__WRITTEN REQUEST 1__.
Please answer these questions about the post on Moose roles as interfaces:
(a) How many attributes or methods does the Role in the example require?
(b) In that example, how many of them will the consuming class implement itself?
(c) Whose approach does the writer say they like?
__WRITTEN REQUEST 2__.
Carry on the post about Moose roles as interfaces, picking up right after its final sentence.

__PASSAGE GIVEN__.
________
On Wed, 9 Apr 2014, Thalhammer, Jeffrey Ryan wrote:

I've begun using Roles to declare interfaces -- that is, nothing more than a list of 
"requires".
So let's say I have a Role that requires 15 attributes/methods.  In the 
implementation, I know
that 5 of those will be delegated to one class, 5 delegated to another, and the 
other 5
implemented by the consuming class.

From memory, consume the interface/interface-role after all other declarations 
and role consumption, e.g.

package Moosy;
use Moose;
extends 'bar';
with 'meh';
require 'blah';
require 'blah2';
__PACKAGE__->meta->make_immutable();
1;

As long as the implementation methods already exist at the point of requiring 
them, everything is golden.  However, declaring them all at the *end* of a 
package just before make_immutable(); 1; makes things too hidden and 
unintuitive for my liking.

I like MooseX::Declare's approach where they're all applied at the end but 
declared up top within the class {} declaration, but you still need to get the 
order of consumption right - implementations before interfaces.
________
__EXCERPTED RECORDS__.
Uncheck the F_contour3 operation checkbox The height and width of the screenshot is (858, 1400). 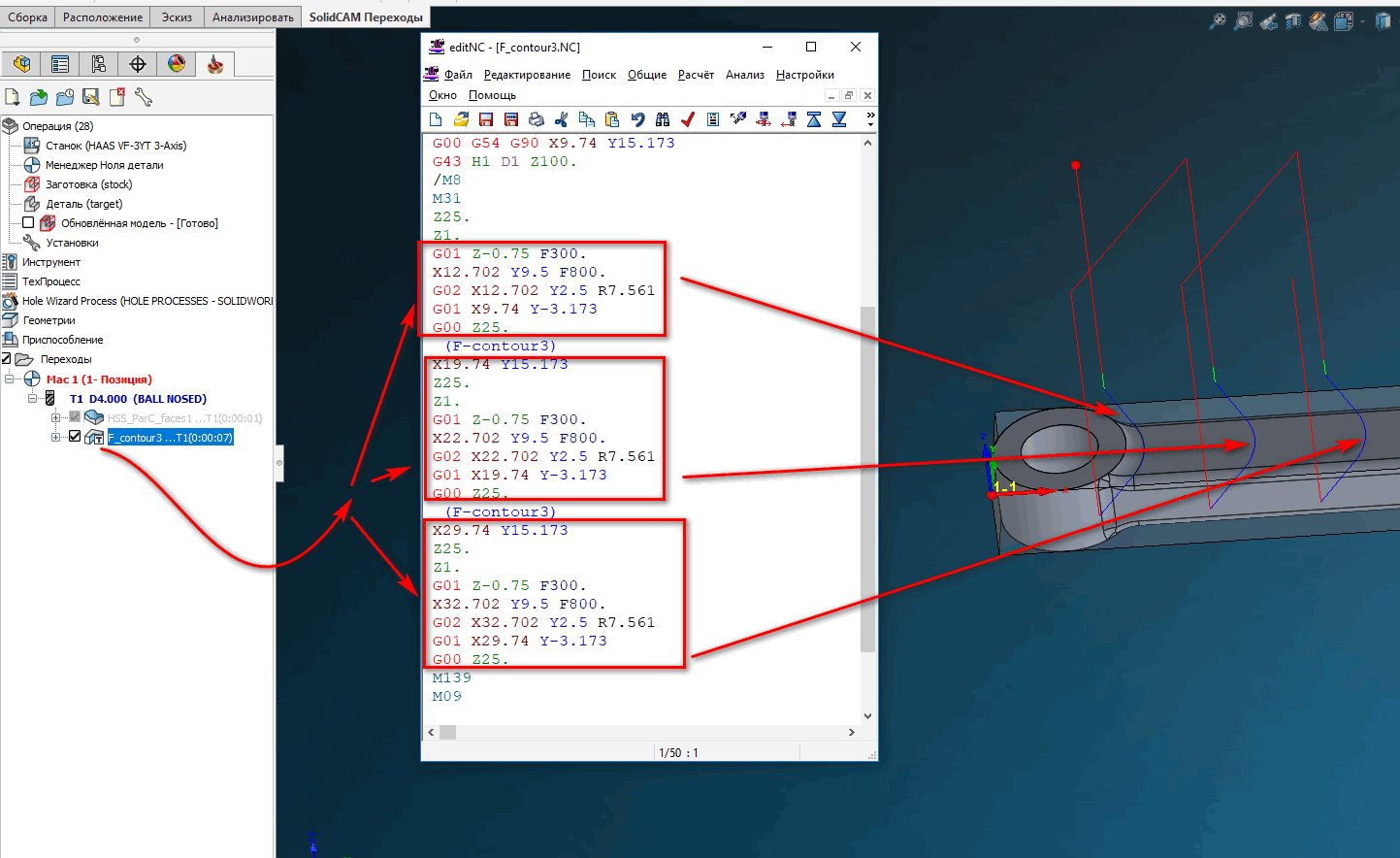coord(75,437)
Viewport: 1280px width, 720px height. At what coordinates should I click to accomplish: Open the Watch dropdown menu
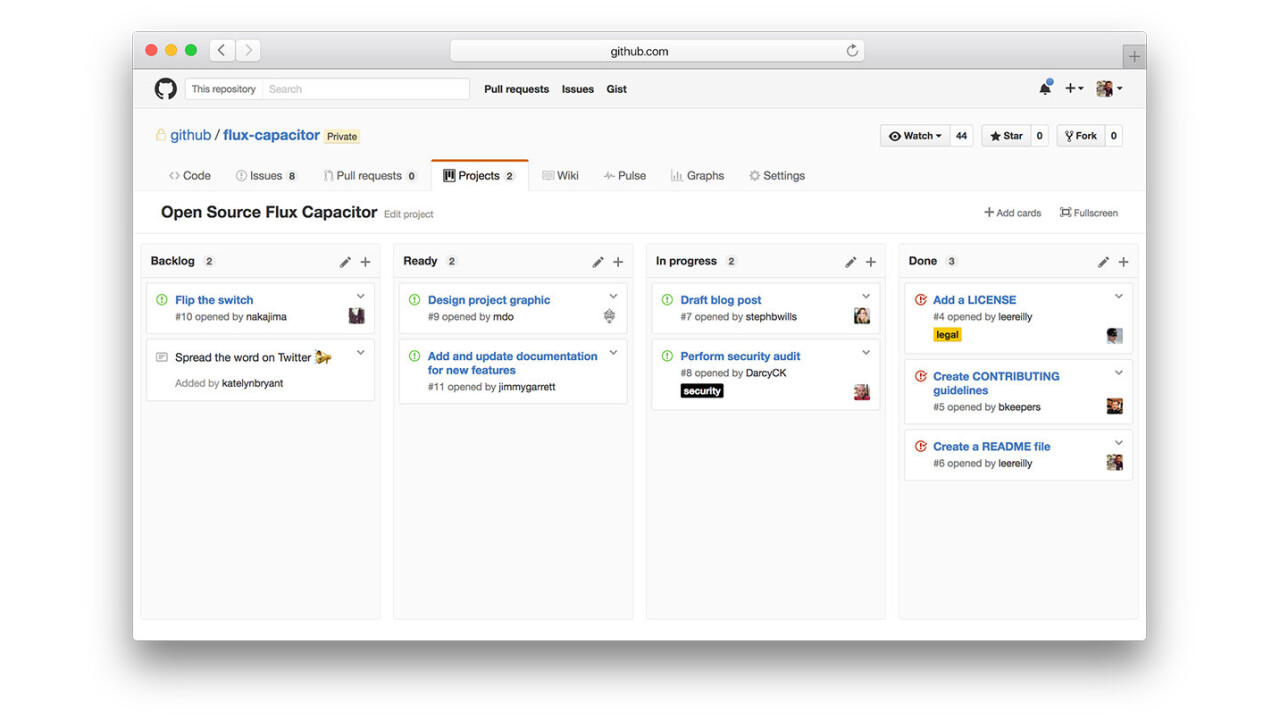[x=915, y=136]
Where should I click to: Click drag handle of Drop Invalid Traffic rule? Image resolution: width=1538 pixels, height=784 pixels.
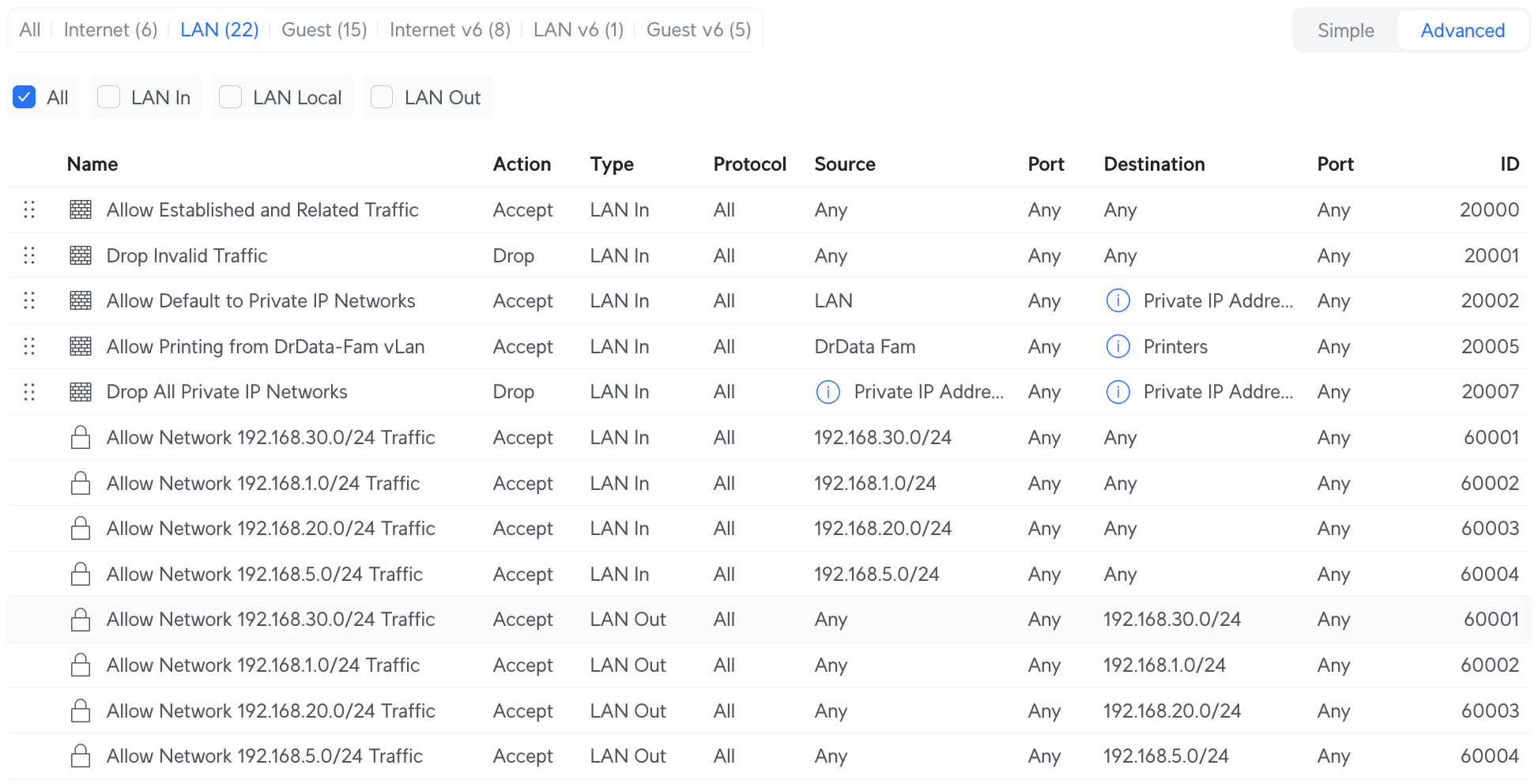click(29, 255)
________
__WRITTEN RESPONSE 1__.
(a) 15
(b) 5
(c) MooseX::Declare's

__WRITTEN RESPONSE 2__.
But once you've got it, you can $object->does('My::Interface::Blah') which is 
pretty important if, like me, you want to start depending on abstractions and 
interfaces rather than concretions.  It's worth pursuing imho, but an improved 
implementation even full Traits support would be ideal.

Can you suggest a good way to handle this?  Or maybe convince me that I'm doing 
it all wrong
anyway?

The code above may not compile, but that's roughly what I discovered and how I 
learnt to work around it.  Yell if it doesn't work and you need more help and 
I'll put out some real code.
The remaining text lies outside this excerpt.